◆ Problem to work on ◆
The response should repeat word for word every line below from the one with "The image size" to the one with "Viewport: 1516px width, 813px height.", inclusive, and nothing else; leave pictures out.

◆ Supplied records ◆
☆ ☆ ☆ ☆

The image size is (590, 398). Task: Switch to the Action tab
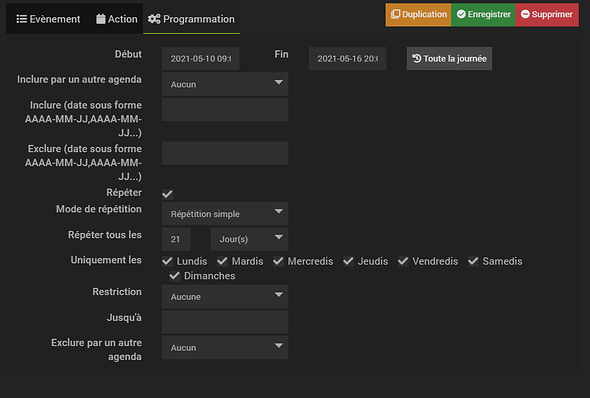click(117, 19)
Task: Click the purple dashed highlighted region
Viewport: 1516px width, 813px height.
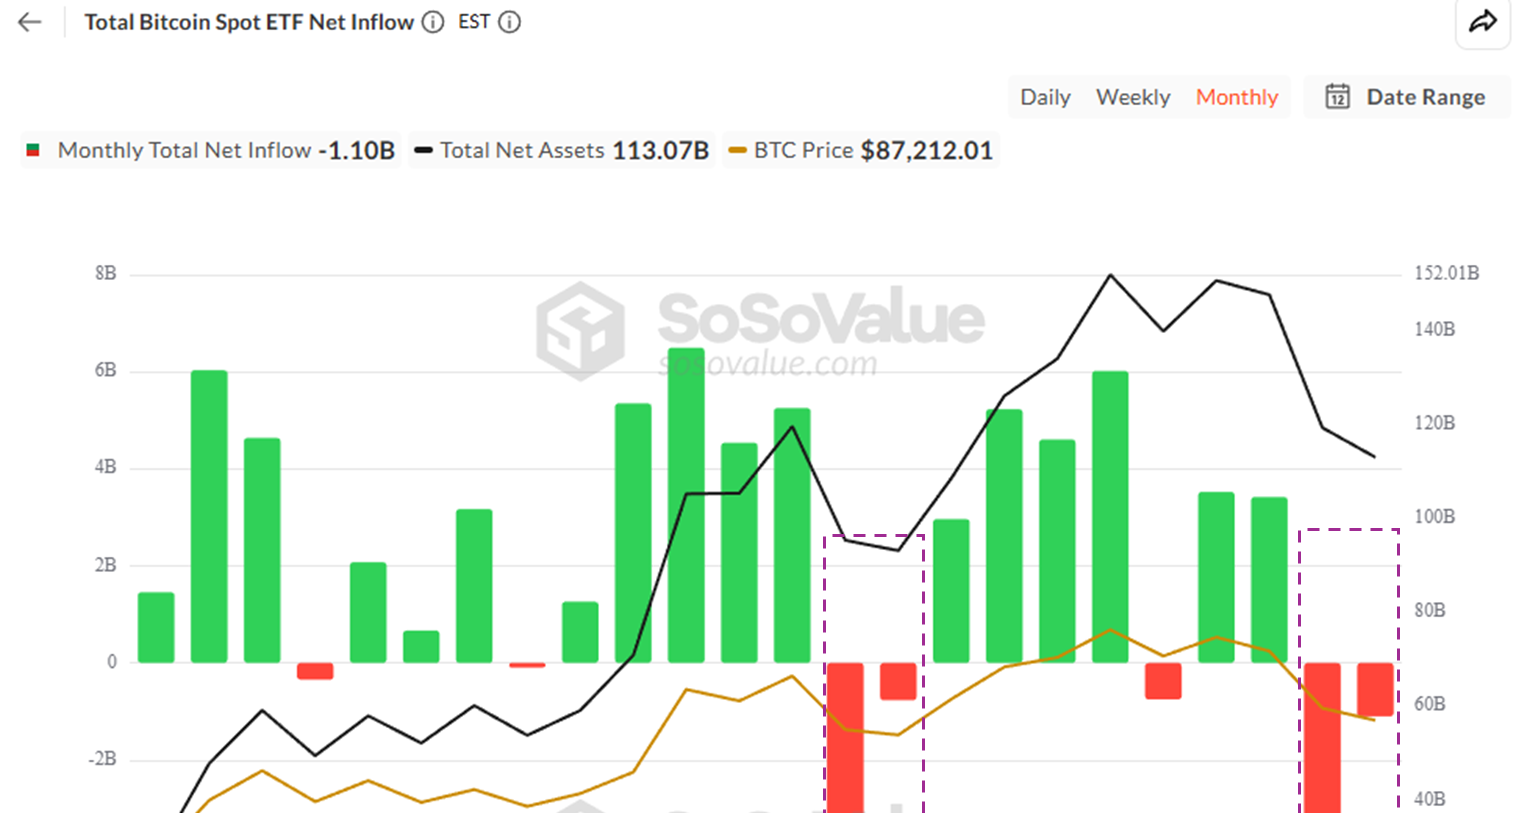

☆ ☆ ☆ ☆

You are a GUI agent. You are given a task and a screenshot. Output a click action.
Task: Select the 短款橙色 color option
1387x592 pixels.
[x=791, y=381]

☆ ☆ ☆ ☆

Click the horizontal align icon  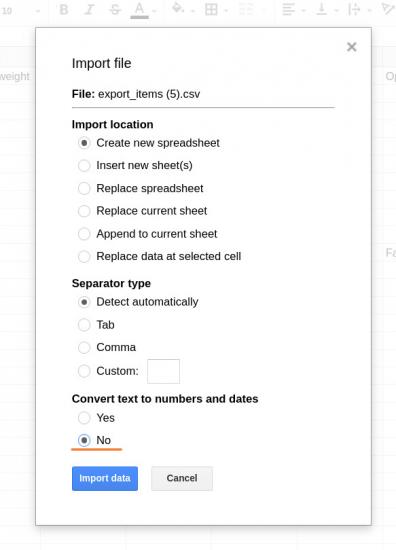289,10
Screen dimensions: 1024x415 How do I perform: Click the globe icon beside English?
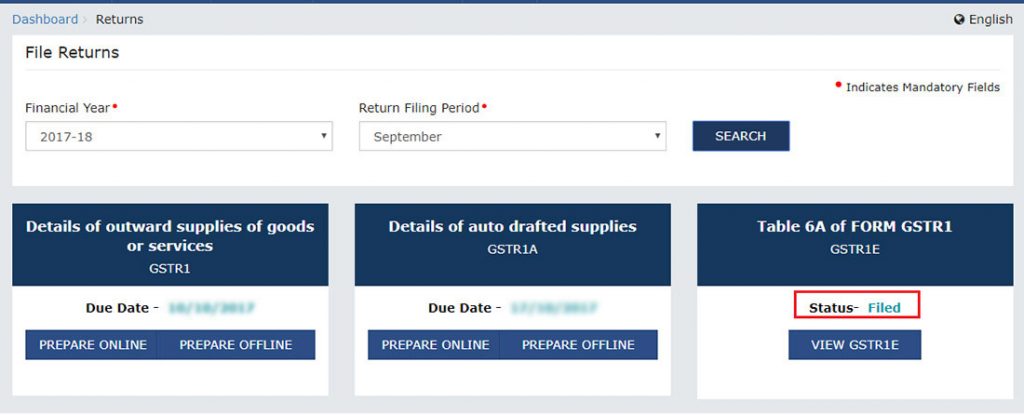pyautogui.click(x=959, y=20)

☆ ☆ ☆ ☆

◆ Solution to the exercise ◆
The image size is (590, 398). Task: Switch to the Action tab
click(117, 19)
Task: Click the purple dashed highlighted region
Viewport: 1516px width, 813px height.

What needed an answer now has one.